Down to the last character, write out the records below.

*** Entries provided Section Begins ***

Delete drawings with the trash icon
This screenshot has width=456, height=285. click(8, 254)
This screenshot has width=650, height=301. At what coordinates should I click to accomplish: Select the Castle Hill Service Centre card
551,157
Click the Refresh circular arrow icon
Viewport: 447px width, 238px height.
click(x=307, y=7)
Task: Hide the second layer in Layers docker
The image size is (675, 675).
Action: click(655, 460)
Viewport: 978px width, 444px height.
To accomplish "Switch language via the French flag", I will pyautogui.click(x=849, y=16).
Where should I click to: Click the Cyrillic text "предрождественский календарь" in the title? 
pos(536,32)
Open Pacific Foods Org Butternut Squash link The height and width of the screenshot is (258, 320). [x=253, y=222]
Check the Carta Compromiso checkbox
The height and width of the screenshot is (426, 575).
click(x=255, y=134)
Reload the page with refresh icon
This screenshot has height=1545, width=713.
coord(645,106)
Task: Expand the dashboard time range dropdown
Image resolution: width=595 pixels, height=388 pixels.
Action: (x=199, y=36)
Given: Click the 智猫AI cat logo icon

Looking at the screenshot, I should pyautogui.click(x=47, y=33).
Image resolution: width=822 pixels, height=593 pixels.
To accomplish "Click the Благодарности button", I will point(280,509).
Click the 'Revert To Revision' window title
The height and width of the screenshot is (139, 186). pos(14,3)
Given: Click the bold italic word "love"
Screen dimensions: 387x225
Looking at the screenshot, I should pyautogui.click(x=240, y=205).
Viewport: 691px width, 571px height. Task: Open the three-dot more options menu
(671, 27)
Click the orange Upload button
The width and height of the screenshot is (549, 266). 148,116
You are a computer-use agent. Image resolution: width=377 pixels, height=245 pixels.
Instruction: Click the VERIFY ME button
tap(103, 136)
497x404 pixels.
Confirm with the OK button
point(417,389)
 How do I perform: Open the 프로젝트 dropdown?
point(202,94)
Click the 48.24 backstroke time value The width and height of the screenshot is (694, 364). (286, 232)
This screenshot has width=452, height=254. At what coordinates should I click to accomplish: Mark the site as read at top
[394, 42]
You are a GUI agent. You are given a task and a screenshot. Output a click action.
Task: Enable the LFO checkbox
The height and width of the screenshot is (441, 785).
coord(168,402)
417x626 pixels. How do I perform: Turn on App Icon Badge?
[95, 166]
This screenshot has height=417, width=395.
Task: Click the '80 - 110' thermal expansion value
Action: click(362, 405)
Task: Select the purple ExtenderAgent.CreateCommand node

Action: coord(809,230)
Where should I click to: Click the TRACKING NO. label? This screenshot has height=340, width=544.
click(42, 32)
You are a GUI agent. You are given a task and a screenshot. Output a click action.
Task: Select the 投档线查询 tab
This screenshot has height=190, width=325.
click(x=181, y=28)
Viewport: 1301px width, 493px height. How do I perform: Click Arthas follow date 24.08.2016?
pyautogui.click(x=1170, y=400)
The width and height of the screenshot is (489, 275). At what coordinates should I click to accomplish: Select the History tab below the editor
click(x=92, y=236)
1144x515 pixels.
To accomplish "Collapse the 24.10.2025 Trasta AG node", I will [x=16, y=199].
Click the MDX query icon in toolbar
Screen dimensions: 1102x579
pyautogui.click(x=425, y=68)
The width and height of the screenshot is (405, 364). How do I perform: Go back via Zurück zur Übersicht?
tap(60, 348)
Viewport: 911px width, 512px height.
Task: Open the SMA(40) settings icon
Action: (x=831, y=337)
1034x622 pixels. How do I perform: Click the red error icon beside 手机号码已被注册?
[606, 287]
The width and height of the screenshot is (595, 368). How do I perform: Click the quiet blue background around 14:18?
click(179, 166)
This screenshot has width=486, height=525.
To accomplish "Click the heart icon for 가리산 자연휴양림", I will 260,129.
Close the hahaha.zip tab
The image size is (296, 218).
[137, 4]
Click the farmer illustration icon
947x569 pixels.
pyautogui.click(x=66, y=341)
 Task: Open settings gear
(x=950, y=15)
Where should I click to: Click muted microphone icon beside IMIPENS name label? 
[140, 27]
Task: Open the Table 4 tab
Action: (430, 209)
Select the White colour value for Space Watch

*** Entries provided Section Ends ***

*Exercise response*.
Delete drawings with the trash icon
This screenshot has width=456, height=285. click(8, 254)
This screenshot has width=650, height=301. At what coordinates should I click to accomplish: Select the Castle Hill Service Centre card
551,157
Click the Refresh circular arrow icon
Viewport: 447px width, 238px height.
click(x=307, y=7)
Task: Hide the second layer in Layers docker
The image size is (675, 675).
Action: click(655, 460)
Viewport: 978px width, 444px height.
To accomplish "Switch language via the French flag", I will pyautogui.click(x=849, y=16).
Where should I click to: Click the Cyrillic text "предрождественский календарь" in the title? 
pos(536,32)
Open Pacific Foods Org Butternut Squash link The height and width of the screenshot is (258, 320). [x=253, y=222]
Check the Carta Compromiso checkbox
The height and width of the screenshot is (426, 575).
click(x=255, y=134)
Reload the page with refresh icon
This screenshot has height=1545, width=713.
coord(645,106)
Task: Expand the dashboard time range dropdown
Image resolution: width=595 pixels, height=388 pixels.
Action: (x=199, y=36)
Given: Click the 智猫AI cat logo icon

Looking at the screenshot, I should pyautogui.click(x=47, y=33).
Image resolution: width=822 pixels, height=593 pixels.
To accomplish "Click the Благодарности button", I will point(280,509).
Click the 'Revert To Revision' window title
The height and width of the screenshot is (139, 186). pos(14,3)
Given: Click the bold italic word "love"
Screen dimensions: 387x225
Looking at the screenshot, I should pyautogui.click(x=240, y=205).
Viewport: 691px width, 571px height. Task: Open the three-dot more options menu
(671, 27)
Click the orange Upload button
The width and height of the screenshot is (549, 266). 148,116
You are a computer-use agent. Image resolution: width=377 pixels, height=245 pixels.
Instruction: Click the VERIFY ME button
tap(103, 136)
497x404 pixels.
Confirm with the OK button
point(417,389)
 How do I perform: Open the 프로젝트 dropdown?
point(202,94)
Click the 48.24 backstroke time value The width and height of the screenshot is (694, 364). (286, 232)
This screenshot has width=452, height=254. At what coordinates should I click to accomplish: Mark the site as read at top
[394, 42]
You are a GUI agent. You are given a task and a screenshot. Output a click action.
Task: Enable the LFO checkbox
The height and width of the screenshot is (441, 785).
coord(168,402)
417x626 pixels. How do I perform: Turn on App Icon Badge?
[95, 166]
This screenshot has height=417, width=395.
Task: Click the '80 - 110' thermal expansion value
Action: click(362, 405)
Task: Select the purple ExtenderAgent.CreateCommand node

Action: coord(809,230)
Where should I click to: Click the TRACKING NO. label? This screenshot has height=340, width=544.
click(42, 32)
You are a GUI agent. You are given a task and a screenshot. Output a click action.
Task: Select the 投档线查询 tab
This screenshot has height=190, width=325.
click(x=181, y=28)
Viewport: 1301px width, 493px height. How do I perform: Click Arthas follow date 24.08.2016?
pyautogui.click(x=1170, y=400)
The width and height of the screenshot is (489, 275). At what coordinates should I click to accomplish: Select the History tab below the editor
click(x=92, y=236)
1144x515 pixels.
To accomplish "Collapse the 24.10.2025 Trasta AG node", I will [x=16, y=199].
Click the MDX query icon in toolbar
Screen dimensions: 1102x579
pyautogui.click(x=425, y=68)
The width and height of the screenshot is (405, 364). How do I perform: Go back via Zurück zur Übersicht?
tap(60, 348)
Viewport: 911px width, 512px height.
Task: Open the SMA(40) settings icon
Action: (x=831, y=337)
1034x622 pixels. How do I perform: Click the red error icon beside 手机号码已被注册?
[606, 287]
The width and height of the screenshot is (595, 368). How do I perform: Click the quiet blue background around 14:18?
click(179, 166)
This screenshot has width=486, height=525.
To accomplish "Click the heart icon for 가리산 자연휴양림", I will 260,129.
Close the hahaha.zip tab
The image size is (296, 218).
[137, 4]
Click the farmer illustration icon
947x569 pixels.
pyautogui.click(x=66, y=341)
 Task: Open settings gear
(x=950, y=15)
Where should I click to: Click muted microphone icon beside IMIPENS name label? 
[140, 27]
Task: Open the Table 4 tab
Action: (430, 209)
Select the White colour value for Space Watch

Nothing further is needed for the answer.